In 1871, she with her then husband Frederick Cotton, whom she married while still married to James Robinson the only husband to survive her, moved to Durham County with Cotton’s two stepsons and her six-month old baby. Two months later Frederick died at age 39 of a gastric illness, as had a previous husband and several of her children.
Mary Ann quickly took in a lodger, Joseph Natrass, who was really her lover. But he was not the only one. She soon discovered that she was pregnant by a local excise officer, and because the officer was well-to-do, Joseph had to go. Within 24 days in the spring of 1872, Joseph, Mary Ann’s baby and the oldest of Frederick’s stepsons all died of gastric disturbances. In July, the other stepson also died. Because death was so common at this time, it was only after the fourth death that neighbors went to the police.
Mary Ann was charged with the last death. Her trial was delayed due to her pregnancy, but shortly after the delivery, she stood trial. The jury deliberated only an hour before finding her guilty. She was hanged in Durham jail on March 24, 1873.

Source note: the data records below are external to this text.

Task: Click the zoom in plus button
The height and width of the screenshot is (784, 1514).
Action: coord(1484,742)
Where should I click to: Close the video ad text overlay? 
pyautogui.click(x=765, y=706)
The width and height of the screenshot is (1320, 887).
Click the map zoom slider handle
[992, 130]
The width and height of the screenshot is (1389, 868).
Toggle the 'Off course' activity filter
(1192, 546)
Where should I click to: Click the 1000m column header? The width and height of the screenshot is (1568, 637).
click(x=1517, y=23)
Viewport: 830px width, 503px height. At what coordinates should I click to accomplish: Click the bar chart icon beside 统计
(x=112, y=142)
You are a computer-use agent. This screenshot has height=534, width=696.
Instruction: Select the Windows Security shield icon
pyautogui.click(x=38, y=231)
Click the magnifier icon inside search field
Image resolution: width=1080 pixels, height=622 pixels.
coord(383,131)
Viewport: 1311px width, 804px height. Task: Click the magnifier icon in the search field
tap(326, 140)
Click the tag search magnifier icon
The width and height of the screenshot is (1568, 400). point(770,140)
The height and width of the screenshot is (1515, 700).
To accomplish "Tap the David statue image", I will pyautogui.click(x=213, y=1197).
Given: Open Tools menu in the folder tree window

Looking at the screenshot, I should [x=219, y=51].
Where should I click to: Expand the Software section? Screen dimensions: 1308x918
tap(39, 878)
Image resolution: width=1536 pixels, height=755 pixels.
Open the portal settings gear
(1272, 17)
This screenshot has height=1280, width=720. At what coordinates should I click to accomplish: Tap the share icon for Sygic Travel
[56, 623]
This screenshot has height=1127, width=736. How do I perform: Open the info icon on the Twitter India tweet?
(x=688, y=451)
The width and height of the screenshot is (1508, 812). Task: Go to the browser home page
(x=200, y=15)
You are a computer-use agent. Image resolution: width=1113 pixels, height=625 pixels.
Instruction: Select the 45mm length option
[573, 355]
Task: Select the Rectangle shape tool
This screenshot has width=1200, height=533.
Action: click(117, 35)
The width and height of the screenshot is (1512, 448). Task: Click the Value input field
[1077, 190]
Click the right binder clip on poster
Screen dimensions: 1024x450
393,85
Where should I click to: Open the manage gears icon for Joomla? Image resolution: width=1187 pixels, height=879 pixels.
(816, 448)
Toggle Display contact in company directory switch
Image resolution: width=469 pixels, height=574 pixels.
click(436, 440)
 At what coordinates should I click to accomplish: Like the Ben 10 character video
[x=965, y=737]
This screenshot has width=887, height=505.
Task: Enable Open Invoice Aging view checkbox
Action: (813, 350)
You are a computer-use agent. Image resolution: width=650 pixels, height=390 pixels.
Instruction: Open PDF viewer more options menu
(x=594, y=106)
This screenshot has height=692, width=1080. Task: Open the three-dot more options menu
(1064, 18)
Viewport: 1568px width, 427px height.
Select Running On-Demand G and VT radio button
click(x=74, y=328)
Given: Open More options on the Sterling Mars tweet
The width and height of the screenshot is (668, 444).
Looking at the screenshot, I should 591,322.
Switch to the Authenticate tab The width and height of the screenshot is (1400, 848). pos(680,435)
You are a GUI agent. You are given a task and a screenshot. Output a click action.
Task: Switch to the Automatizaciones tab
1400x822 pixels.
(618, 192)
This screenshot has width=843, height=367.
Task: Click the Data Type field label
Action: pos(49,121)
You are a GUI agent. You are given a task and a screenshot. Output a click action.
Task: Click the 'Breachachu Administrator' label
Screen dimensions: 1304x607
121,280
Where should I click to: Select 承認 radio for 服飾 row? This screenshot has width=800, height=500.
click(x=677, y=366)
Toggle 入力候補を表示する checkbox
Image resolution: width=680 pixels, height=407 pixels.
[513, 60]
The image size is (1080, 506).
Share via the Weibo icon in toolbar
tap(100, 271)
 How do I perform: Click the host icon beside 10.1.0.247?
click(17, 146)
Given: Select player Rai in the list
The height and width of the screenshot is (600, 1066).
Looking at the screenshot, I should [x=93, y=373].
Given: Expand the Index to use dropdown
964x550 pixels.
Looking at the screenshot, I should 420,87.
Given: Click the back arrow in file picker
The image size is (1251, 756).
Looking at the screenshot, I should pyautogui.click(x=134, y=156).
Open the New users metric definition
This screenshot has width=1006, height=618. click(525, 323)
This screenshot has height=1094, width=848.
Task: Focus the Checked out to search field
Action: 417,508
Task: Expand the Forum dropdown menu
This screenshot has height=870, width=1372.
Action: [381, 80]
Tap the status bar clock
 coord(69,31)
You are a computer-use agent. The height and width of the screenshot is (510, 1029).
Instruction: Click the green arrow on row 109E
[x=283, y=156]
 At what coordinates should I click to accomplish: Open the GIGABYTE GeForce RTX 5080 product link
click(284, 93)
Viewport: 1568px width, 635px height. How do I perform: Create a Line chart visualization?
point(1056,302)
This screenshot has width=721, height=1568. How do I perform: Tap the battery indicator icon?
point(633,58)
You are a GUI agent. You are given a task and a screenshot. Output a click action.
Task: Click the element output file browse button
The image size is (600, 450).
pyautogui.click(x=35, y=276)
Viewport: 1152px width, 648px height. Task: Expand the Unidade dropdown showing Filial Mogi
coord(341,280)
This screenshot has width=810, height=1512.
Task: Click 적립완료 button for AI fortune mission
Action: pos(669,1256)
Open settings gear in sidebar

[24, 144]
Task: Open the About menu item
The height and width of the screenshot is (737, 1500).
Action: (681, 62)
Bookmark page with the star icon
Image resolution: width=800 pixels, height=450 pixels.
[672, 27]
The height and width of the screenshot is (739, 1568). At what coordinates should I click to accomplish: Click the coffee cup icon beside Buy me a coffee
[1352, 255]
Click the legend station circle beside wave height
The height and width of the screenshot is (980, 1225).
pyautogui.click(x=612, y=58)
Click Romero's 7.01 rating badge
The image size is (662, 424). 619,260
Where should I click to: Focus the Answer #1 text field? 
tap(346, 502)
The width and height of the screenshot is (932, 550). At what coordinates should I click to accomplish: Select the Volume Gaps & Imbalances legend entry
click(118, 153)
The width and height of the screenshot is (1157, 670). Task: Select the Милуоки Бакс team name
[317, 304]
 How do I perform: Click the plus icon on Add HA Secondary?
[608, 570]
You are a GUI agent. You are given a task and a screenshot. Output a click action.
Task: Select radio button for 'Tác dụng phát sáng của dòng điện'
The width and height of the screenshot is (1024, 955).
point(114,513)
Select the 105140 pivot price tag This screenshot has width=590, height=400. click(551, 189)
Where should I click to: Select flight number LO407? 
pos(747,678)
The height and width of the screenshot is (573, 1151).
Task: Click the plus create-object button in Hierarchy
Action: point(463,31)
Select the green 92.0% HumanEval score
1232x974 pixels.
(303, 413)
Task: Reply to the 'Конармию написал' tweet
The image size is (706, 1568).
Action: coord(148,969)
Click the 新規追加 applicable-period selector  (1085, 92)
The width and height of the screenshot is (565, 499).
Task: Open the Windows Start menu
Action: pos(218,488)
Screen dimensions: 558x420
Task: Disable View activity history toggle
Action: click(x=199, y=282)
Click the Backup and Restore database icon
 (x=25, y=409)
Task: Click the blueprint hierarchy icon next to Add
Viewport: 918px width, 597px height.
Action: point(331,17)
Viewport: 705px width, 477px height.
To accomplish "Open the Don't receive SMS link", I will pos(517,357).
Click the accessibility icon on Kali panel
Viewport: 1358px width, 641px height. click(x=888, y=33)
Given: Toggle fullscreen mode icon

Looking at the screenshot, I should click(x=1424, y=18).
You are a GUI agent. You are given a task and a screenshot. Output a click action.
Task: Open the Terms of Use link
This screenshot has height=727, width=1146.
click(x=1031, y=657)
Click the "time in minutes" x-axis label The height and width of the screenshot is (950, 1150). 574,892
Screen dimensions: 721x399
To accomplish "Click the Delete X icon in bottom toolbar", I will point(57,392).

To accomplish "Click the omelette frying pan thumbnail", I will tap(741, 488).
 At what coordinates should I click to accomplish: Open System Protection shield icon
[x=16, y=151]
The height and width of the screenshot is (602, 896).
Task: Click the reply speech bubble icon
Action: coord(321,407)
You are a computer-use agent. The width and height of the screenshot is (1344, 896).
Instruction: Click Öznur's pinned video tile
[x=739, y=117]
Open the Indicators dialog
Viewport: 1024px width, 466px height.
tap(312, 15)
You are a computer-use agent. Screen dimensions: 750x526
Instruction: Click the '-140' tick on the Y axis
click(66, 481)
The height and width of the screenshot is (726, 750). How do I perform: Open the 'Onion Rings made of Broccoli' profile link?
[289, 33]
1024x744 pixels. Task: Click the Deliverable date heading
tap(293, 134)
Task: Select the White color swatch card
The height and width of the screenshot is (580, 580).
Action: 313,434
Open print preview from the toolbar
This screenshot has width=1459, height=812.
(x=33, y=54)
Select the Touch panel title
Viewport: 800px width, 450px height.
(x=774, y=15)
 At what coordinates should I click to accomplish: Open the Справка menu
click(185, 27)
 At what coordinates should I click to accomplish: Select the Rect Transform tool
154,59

Mary Ann was well-known across Britain for her deeds, parents often threatening their children with stories that she would “get them” if they misbehaved. Ditties, such as this, sprang up about her, and are still recited at the mention of her name:
Mary Ann Cotton/She’s dead and she’s rotten./She lies in her bed/With her eyes wide open./ Sing, sing, oh, what can I sing?/ Mary Ann Cotton is tied up with string./ Where, where? Up in the air/Sellin’ black puddens a penny a pair.